Whitehall Court in the City of Westminster, England, is one contiguous building but consists of two separate constructions. The south end was designed by Thomas Archer and A. Green and constructed as a block of luxury residential apartments in 1884 while the north end, occupied by the National Liberal Club, was designed by Alfred Waterhouse and completed in 1887.

The building was developed speculatively by the Liberal MP and property developer Jabez Balfour, through the Liberator Building Society which he controlled. In 1892 the Society collapsed, leaving thousands of investors penniless. Instead of advancing money to home buyers, the Society had advanced money to property companies to buy properties owned by Balfour, at a high price.

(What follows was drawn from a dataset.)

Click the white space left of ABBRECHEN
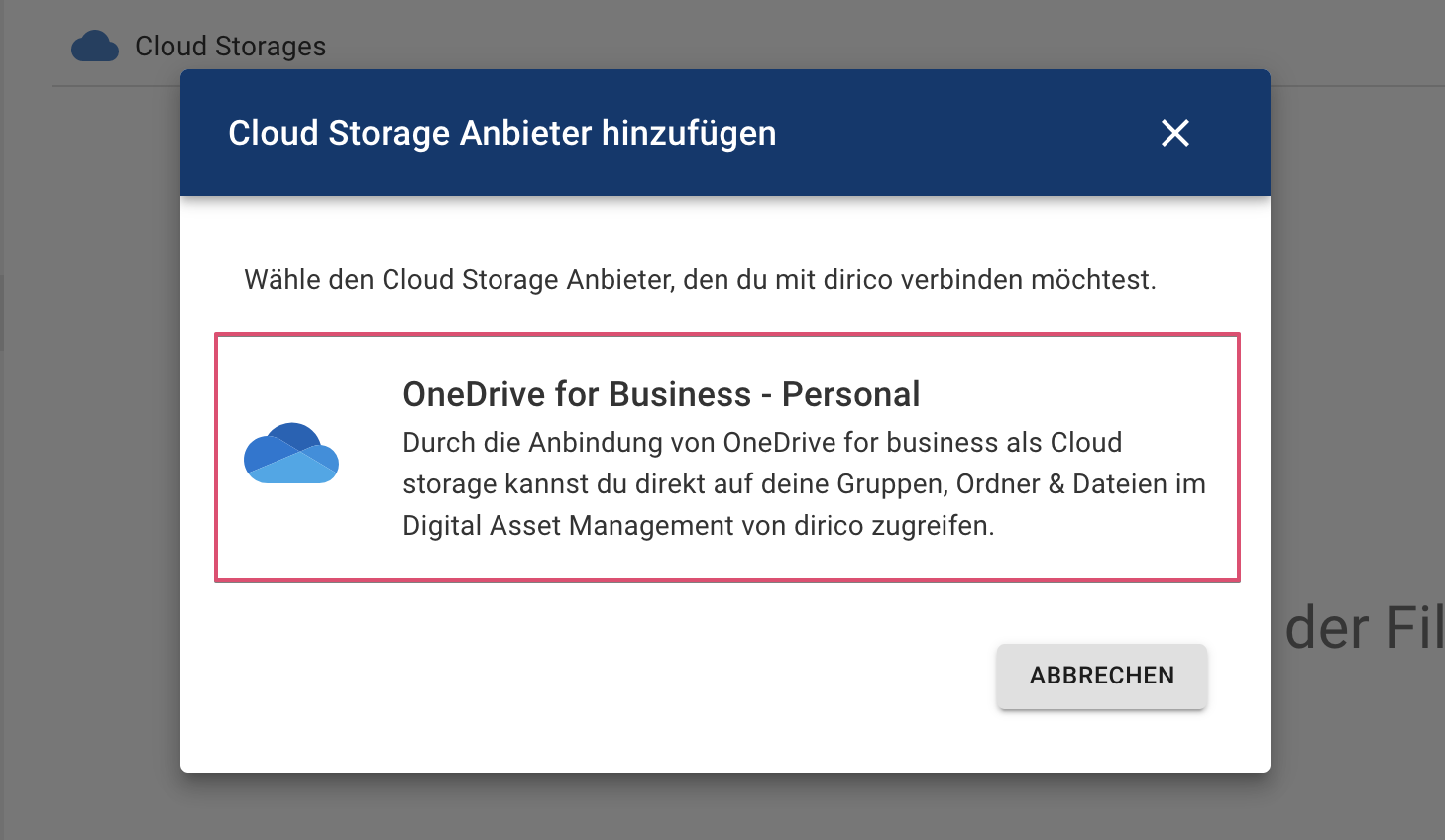 tap(595, 677)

Well-known residents have included William Gladstone, Lord Kitchener, Grand Duke Michael Alexandrovich of Russia, George Bernard Shaw and Hall Caine.

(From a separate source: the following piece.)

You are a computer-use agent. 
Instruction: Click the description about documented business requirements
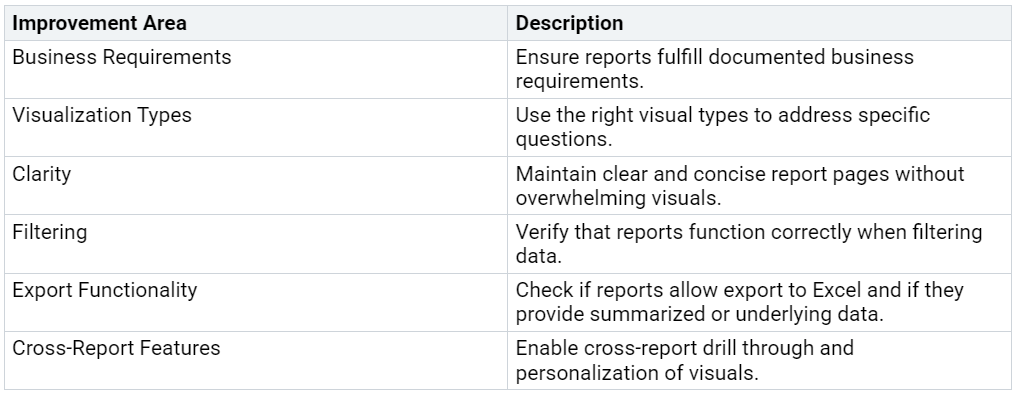point(715,69)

The building was used as Secret Intelligence Service (MI6) headquarters until the end of the First World War. A blue plaque in Mansfield Smith-Cumming's name at the SIS headquarters at 2 Whitehall Court was unveiled on 30 March 2015.

1 & 2 Whitehall Court are occupied by the Royal Horseguards Hotel. 3 Whitehall Court is occupied by the Farmers Club. 4 Whitehall Court was occupied by the West Indian Club from 1912 until 1971. It is currently split into apartments: in February 2018, Transparency International reported that lawyer and activist Alexei Navalny has claimed that Russian First Deputy Prime Minister Igor Shuvalov owns two apartments in Whitehall Court worth £11.4 million.

==Incidents==
On 10 November 1969 David Rose, the Governor-General of Guyana was killed after luncheoning at the West Indian Club when some scaffolding fell on a car he was in.